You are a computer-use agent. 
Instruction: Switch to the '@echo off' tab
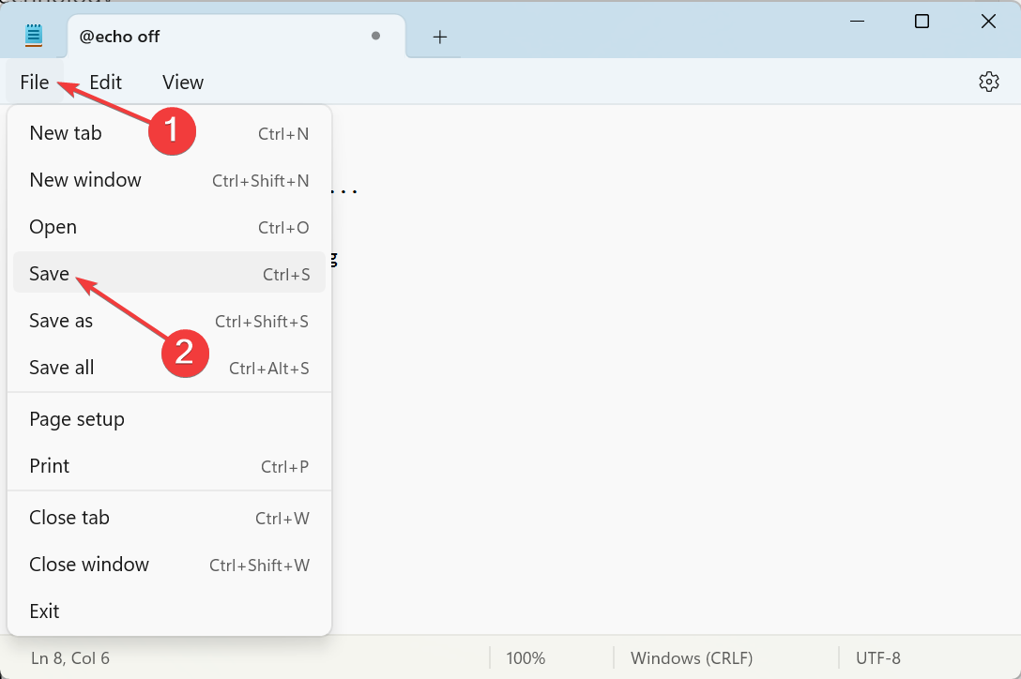188,37
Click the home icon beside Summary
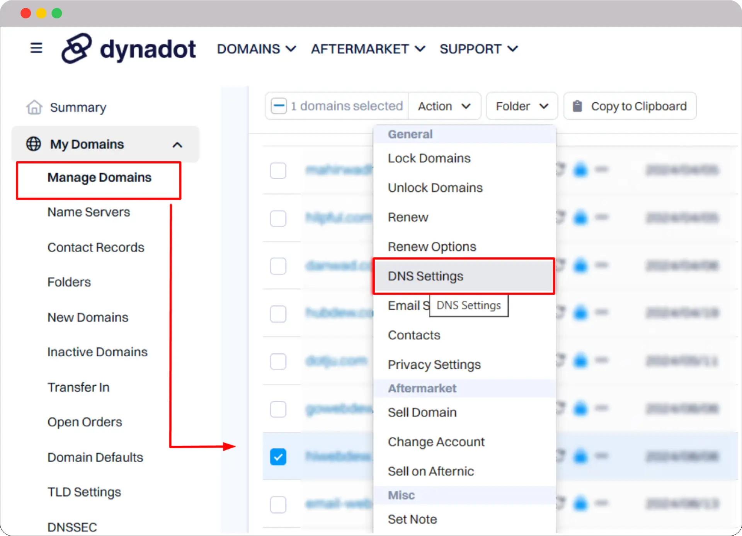742x536 pixels. pyautogui.click(x=34, y=107)
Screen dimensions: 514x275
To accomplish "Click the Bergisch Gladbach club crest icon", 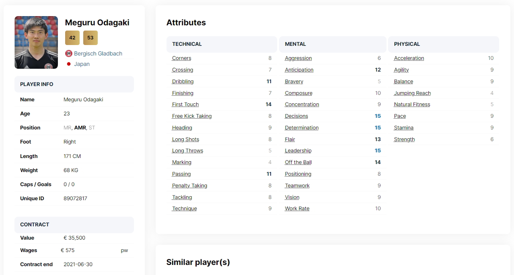I will coord(69,53).
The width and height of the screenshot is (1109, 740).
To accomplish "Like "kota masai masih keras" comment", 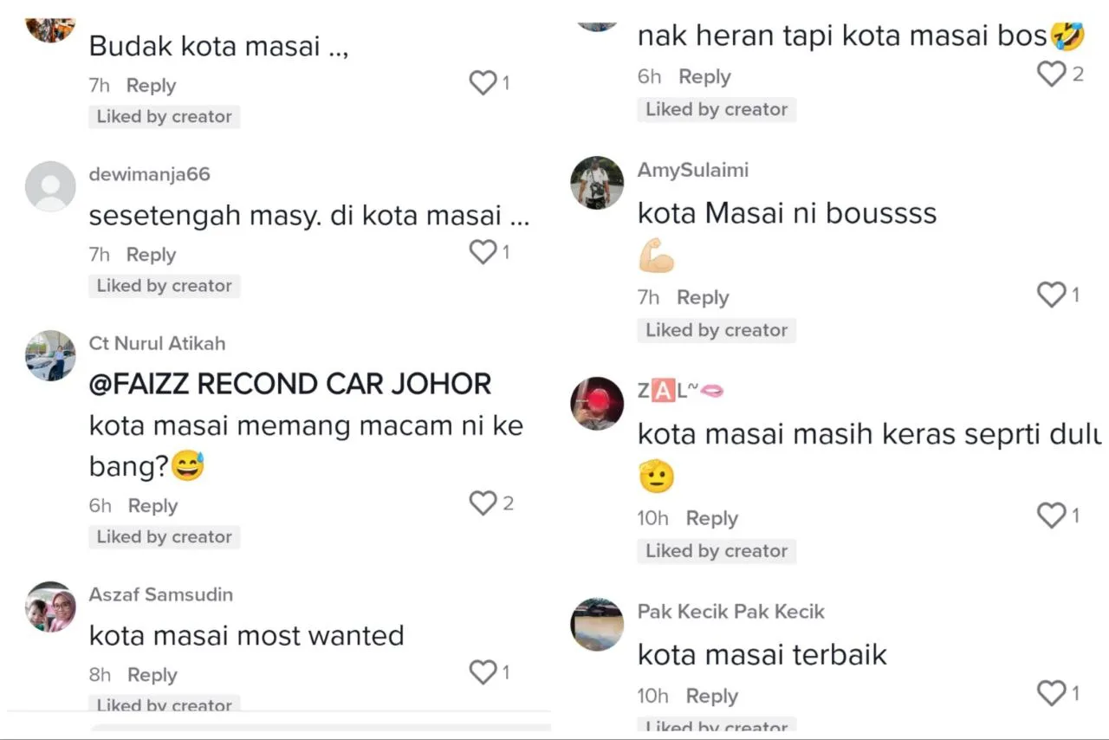I will pos(1052,516).
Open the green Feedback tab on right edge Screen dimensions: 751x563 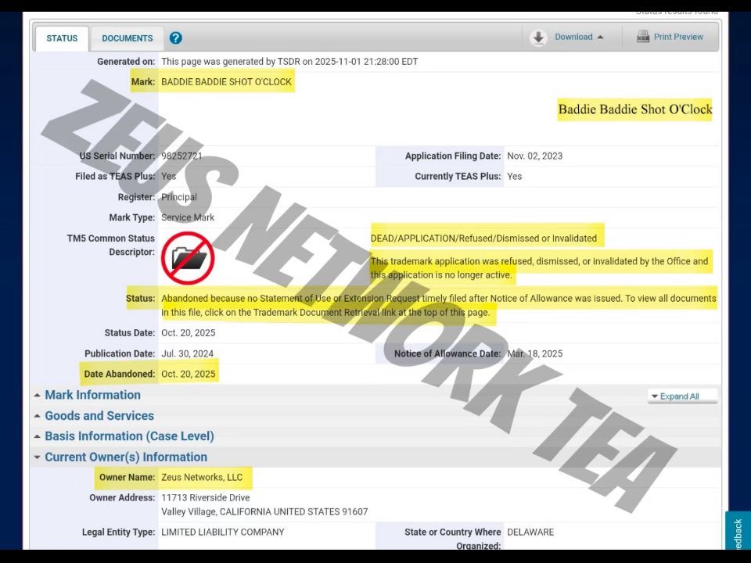coord(736,533)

____________________

▶ [WHAT YOU NEED TO DO] Format the lines as a Markdown table with the columns Row and Text, beginning at the first line and stopping after the line that contains "742x536 pixels. pyautogui.click(x=34, y=107)". Skip blank lines, and leave the pictures out.

▶ [ANSWER TO THIS EXERCISE]
| Row | Text |
|---|---|
| 1 | You are a computer-use agent.  |
| 2 | Instruction: Switch to the '@echo off' tab |
| 3 | 188,37 |
| 4 | Click the home icon beside Summary |
| 5 | 742x536 pixels. pyautogui.click(x=34, y=107) |